Ce monologue aborde de nombreuses thématiques qui tournent toujours autour de la philosophie. Il utilise son passé et ses souvenirs pour faire irruption des concepts philosophiques comme l’amitié, l’amour, la liberté, le désir, la vérité, la mort et le courage.

Le titre de l’ouvrage fait référence à un épisode marquant du narrateur où il a entendu une personne tombée à l’eau et n’a rien fait pour la sauver alors qu’elle appelait à l’aide. L’autre possibilité pour expliquer ce titre est la chute ou la descente aux enfers de Clamence.
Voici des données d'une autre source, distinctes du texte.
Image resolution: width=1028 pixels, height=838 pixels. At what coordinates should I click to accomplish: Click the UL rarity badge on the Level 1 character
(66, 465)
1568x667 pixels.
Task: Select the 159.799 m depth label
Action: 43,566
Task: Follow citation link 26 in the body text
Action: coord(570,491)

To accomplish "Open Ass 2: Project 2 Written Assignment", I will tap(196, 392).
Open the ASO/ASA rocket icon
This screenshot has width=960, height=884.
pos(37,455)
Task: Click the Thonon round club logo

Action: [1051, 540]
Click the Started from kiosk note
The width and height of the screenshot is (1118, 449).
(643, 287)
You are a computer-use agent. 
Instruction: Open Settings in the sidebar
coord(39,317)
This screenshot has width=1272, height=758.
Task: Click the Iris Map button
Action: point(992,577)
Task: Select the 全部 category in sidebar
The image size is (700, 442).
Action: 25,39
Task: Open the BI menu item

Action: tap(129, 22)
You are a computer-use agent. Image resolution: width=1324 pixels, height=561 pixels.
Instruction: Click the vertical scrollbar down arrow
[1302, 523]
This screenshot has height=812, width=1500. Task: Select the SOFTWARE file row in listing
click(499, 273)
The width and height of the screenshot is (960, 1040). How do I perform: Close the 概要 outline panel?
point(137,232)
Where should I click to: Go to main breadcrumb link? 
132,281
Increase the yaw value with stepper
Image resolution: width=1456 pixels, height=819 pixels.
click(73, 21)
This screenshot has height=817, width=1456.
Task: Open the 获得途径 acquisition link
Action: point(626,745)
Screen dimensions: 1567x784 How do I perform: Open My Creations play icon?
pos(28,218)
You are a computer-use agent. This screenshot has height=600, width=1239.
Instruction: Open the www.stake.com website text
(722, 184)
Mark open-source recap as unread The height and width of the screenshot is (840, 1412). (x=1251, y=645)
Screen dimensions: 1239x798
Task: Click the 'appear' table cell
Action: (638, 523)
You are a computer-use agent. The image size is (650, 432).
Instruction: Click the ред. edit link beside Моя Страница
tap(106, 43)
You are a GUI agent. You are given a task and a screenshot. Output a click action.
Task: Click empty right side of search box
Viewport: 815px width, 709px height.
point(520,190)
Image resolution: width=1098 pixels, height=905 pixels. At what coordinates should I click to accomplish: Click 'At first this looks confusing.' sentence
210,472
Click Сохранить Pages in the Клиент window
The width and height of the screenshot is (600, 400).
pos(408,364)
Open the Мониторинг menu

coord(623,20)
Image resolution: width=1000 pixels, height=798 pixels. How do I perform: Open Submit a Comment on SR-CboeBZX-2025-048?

En effet, ce dernier est un juge pénitent qui est populaire auprès de son entourage et auprès des femmes et il est grandement respecté. Mais petit à petit l’hypocrisie ambiante lui fait changer d’attitude et un nouveau profil devient visible et veut détruire cette « fausse réputation flatteuse » (p98) et devient peu à peu un homme antipathique pour la société.

Le lecteur comprend cette homme qui veut se libérer de carcans liés à la société, et qui cherche la vérité dans l’être humain afin de s’affranchir des mensonges et faux-semblants.

Camus mêle très bien la narration du genre romanesque mais aussi des concepts philosophiques.

Le style de Camus est comme dans toute son œuvre toujours très épuré, il réussit à donner une impression de distance avec son personnage qui est très intéressante. Il n’y a pas de fioritures ou d’excès, les descriptions servent à planter le décor tout en finesse.

Amsterdam semble ne pas avoir été choisi par hasard, et elle permet au narrateur de nombreuses références, notamment à Dante.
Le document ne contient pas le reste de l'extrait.